A zeladoria dos princípios parece estar nas mãos da juventude. “Acreditamos na grande utopia, nas grandes mudanças, mas sem dúvida não temos representado ainda toda a mudança possível”, discursou Stephan Schilling, de 22 anos, uma das estrelas da nova geração verde. “Não apóio a permanência no poder a qualquer preço e nos últimos seis anos o Gruene Partei mudou demais”, acredita ele.
Segundo a juventude verde, o paradoxo do consumo é uma das lacunas deixadas pelos políticos de primeira linha. “Sem uma abordagem crítica do conceito de crescimento econômico é impossível atingir a sustentabilidade”, aponta a estudante de Ciência Ambiental da Universidade de Lunenburg, Anka Dobolaw, de 24 anos e filiada ao partido desde 2003. “Como informaremos as pessoas da necessidade da mudança se nós, do Partido Verde da Alemanha, não estamos discutindo isso”, pergunta Stephan.
No outro extremo da linha do tempo do partido, tem quem entre os verdes históricos apóie os questionamentos da turma mais nova. “Muitos fundadores, pessoas que tiveram um papel importante no passado, nem sequer foram convidadas para o congresso”, acusa Eva Quistorp, de 59 anos, ex-deputada da União Européia. Em curta entrevista ao jornal TAZ de Berlim, Eva diz que “só os proeminentes de hoje festejaram o congresso”, o que classifica como “no mínimo, uma falta de respeito”.

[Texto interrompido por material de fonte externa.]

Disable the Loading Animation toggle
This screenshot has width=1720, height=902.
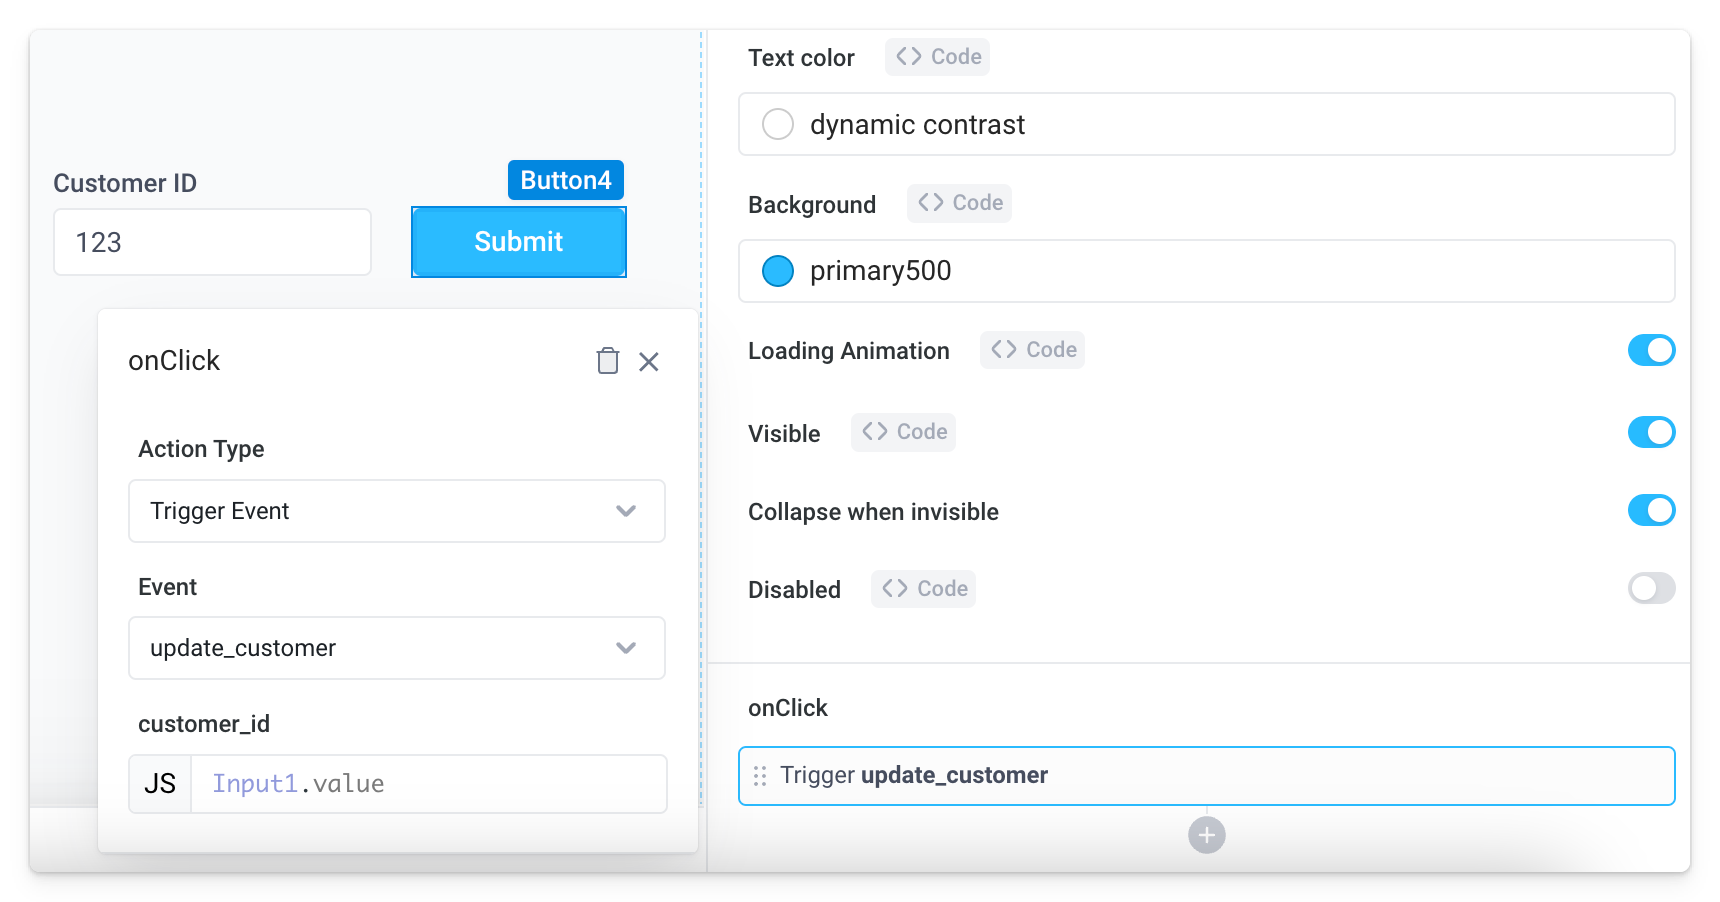click(1651, 350)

Independente da idade ou do papel histórico, durante os dois dias do evento ficaram nítidas as diferentes cores que compõem a ecologia partidária alemã. Entre um debate e outro, variando de acordo com o tema, protestos isolados, muitas vezes irônicos, surgiam da platéia. “Vejo o Partido Verde como o partido dos direitos do cidadão”, pronunciou o engravatado Winfried Kretschmann, deputado do estado de Baden-Württemberg, sul da Alemanha. “Este é o congresso dos verdes, não dos sociais-democratas”, gritou alguém na platéia em protesto.

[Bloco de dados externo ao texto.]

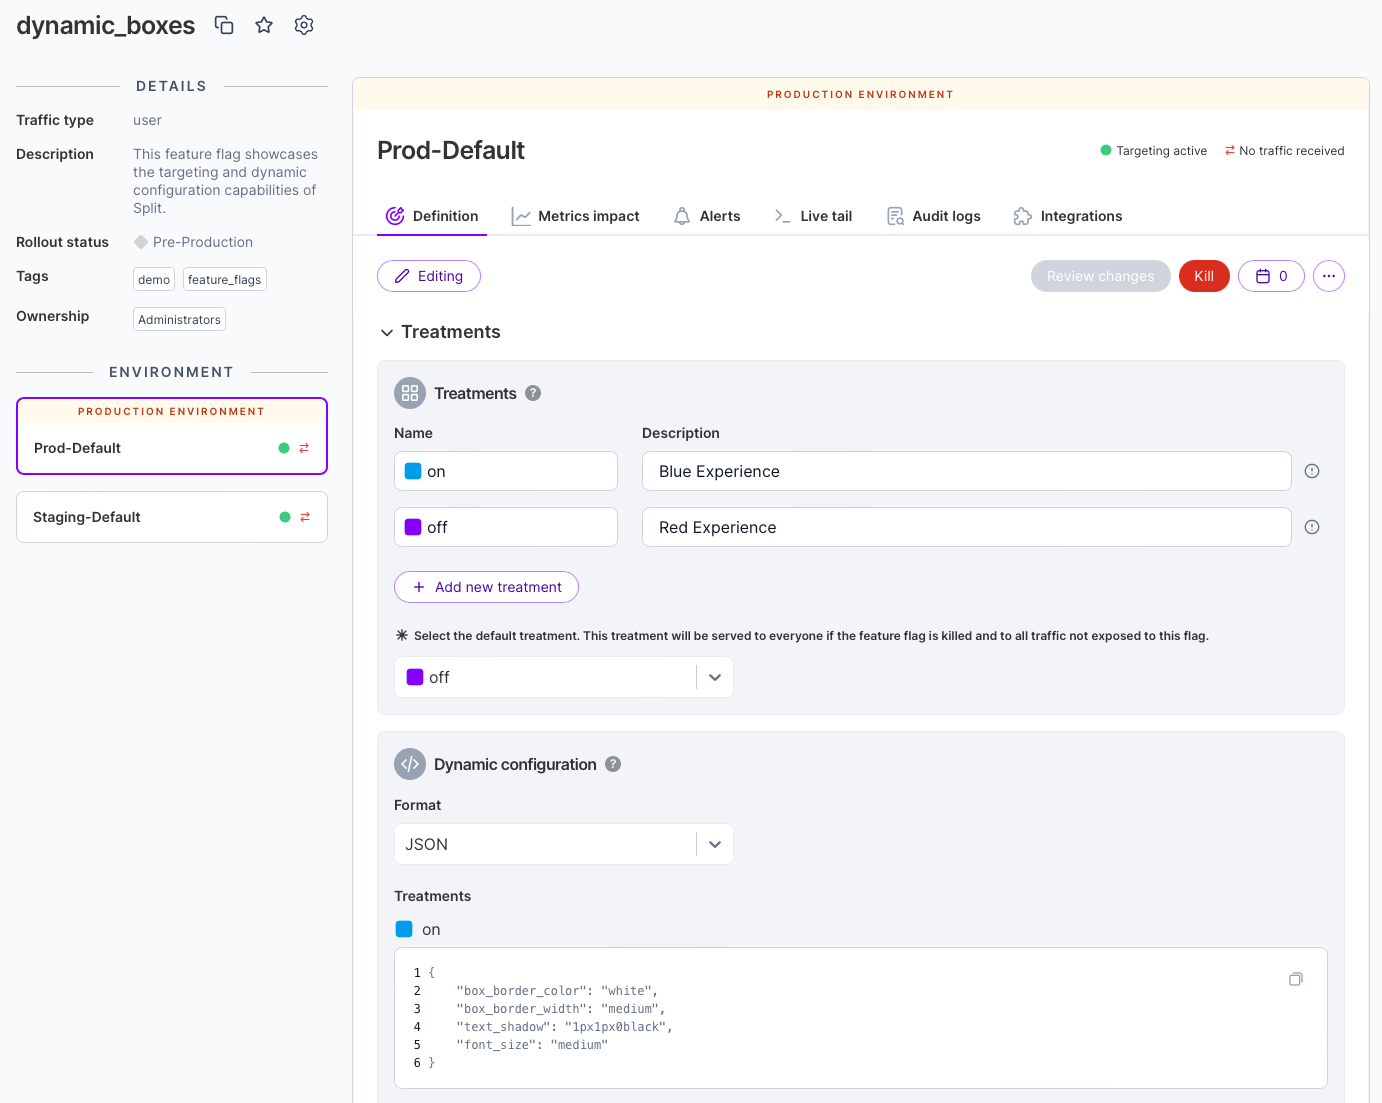Star the dynamic_boxes feature flag
Screen dimensions: 1382x1103
[264, 25]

Nessa encruzilhada política, dois caminhos se apresentam para os Verdes. Um é o da prática do governo, baseado mais em resultados e eficiência que em utopias e ideologias. O outro, o da revolução ecológica, onde o único compromisso é com a mudança. A escolha certamente influenciará o pleito nacional do ano que vem. E vice-versa.
* Mariano Senna da Costa é jornalista e editor-executivo da agência de notícias Ambiente Já. Atualmente vive na Alemanha, cursando mestrado em Mídia Digital na Universidade de Lübeck.